Bir zamanlar, bir evin salonunda duran büyük bir akvaryum varmış. İçinde rengârenk balıklar, yosunlar ve küçük bir tane su kaplumbağası yaşarmış. Bu su kaplumbağasının adı Zozo'ymuş.
Zozo, akvaryumda diğer akvaryum sakinlerinden farklıymış. Zozo, akvaryum içine yerleştirilen pürüzlü kayacıklar ve bitki gövdelerine bile tırmanabiliyormuş. Bunu gören akvaryum sahibi de bu kaplumbağayı Zozo maymunlarına benzettiği için Zozo adını vermiş.
Zozo, akvaryumda günlerini sadece yüzerek değil, aynı zamanda dışarıdaki dünyayı da hayal ederek geçirirmiş. Akvaryumun camından dışarı bakar, özgürlüğün nasıl bir his olduğunu merak edermiş.
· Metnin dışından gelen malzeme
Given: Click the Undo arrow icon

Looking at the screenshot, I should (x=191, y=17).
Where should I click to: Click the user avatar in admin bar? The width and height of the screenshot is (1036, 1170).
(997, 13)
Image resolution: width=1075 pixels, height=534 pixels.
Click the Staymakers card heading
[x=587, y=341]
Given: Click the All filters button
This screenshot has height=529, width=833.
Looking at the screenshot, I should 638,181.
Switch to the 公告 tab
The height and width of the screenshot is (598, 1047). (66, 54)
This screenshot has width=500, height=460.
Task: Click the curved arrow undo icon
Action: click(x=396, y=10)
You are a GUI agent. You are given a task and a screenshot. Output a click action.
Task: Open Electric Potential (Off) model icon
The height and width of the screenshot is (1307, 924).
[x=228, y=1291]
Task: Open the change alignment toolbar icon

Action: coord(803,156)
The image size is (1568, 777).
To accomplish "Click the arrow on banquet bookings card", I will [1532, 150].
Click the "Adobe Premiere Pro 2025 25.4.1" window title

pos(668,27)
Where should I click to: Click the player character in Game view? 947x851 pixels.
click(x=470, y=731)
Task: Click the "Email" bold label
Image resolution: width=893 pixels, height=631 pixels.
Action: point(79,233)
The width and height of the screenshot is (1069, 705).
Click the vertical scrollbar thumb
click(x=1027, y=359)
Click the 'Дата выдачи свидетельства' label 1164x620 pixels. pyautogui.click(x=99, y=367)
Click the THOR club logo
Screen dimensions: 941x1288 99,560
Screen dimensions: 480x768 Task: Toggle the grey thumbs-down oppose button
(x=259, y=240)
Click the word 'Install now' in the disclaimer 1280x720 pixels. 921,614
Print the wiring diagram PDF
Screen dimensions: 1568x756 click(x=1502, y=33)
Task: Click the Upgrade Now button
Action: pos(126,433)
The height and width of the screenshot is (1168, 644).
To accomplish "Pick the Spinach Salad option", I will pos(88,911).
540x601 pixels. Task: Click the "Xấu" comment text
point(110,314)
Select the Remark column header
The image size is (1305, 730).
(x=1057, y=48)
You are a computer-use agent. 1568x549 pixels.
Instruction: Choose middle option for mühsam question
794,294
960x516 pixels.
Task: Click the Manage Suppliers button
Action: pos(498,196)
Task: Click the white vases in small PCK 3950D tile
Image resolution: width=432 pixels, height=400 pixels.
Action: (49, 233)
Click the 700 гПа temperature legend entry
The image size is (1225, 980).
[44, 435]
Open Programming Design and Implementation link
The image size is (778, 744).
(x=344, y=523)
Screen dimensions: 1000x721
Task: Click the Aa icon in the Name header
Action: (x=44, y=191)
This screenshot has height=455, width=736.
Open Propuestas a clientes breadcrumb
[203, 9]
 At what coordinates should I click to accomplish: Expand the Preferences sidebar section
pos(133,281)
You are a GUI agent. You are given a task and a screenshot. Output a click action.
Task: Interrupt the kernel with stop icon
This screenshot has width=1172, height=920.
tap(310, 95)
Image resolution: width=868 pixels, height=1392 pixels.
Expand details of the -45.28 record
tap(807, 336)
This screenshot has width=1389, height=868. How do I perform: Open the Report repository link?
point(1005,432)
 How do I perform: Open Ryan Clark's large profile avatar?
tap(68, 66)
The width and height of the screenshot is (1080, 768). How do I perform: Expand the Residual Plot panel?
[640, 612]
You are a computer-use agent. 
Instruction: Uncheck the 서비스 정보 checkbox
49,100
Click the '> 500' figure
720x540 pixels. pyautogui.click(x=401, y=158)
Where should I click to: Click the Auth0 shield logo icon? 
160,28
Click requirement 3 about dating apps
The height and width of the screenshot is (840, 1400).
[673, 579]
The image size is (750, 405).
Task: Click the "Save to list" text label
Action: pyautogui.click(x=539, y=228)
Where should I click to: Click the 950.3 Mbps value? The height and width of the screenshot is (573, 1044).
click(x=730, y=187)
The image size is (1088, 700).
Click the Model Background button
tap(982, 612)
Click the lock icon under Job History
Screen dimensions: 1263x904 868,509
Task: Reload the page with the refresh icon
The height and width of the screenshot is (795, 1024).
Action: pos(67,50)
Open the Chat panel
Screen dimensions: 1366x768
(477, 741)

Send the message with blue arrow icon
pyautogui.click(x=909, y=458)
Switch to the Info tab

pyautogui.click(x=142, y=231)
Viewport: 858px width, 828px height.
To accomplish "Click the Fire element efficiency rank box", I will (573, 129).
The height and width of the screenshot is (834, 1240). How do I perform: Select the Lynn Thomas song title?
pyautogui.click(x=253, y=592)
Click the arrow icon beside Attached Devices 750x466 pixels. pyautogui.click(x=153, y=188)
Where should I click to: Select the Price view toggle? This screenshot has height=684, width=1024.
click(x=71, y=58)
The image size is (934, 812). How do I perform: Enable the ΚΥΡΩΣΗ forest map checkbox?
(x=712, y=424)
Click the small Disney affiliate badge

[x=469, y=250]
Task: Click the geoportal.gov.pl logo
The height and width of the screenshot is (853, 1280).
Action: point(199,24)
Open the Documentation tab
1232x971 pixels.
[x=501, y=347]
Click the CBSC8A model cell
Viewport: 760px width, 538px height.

Zozo, henüz bebekken çok uzak diyarlardan, ormanların içlerindeki ılık sularla dolu bir gölden yakalanıp özel korunaklar içine alınıp önce çok değişik hayvanların da pazarlandığı dükkânlara getirilmiş. Onu yakalayan bir kişi, o dükkânı işleten kişiden para alıp Zozo’yu büyük akvaryumlara bırakmışlar. Bu akvaryumda çok değişik deniz canlılarını görmüş. Her gün bu akvaryumdan onlarca canlı hayvan, önce süzgeç şeklindeki araçlarla alınıyor, sonra içi su dolu poşetlerle ya da şeffaf plastik kaplar içine konularak satılıyormuş.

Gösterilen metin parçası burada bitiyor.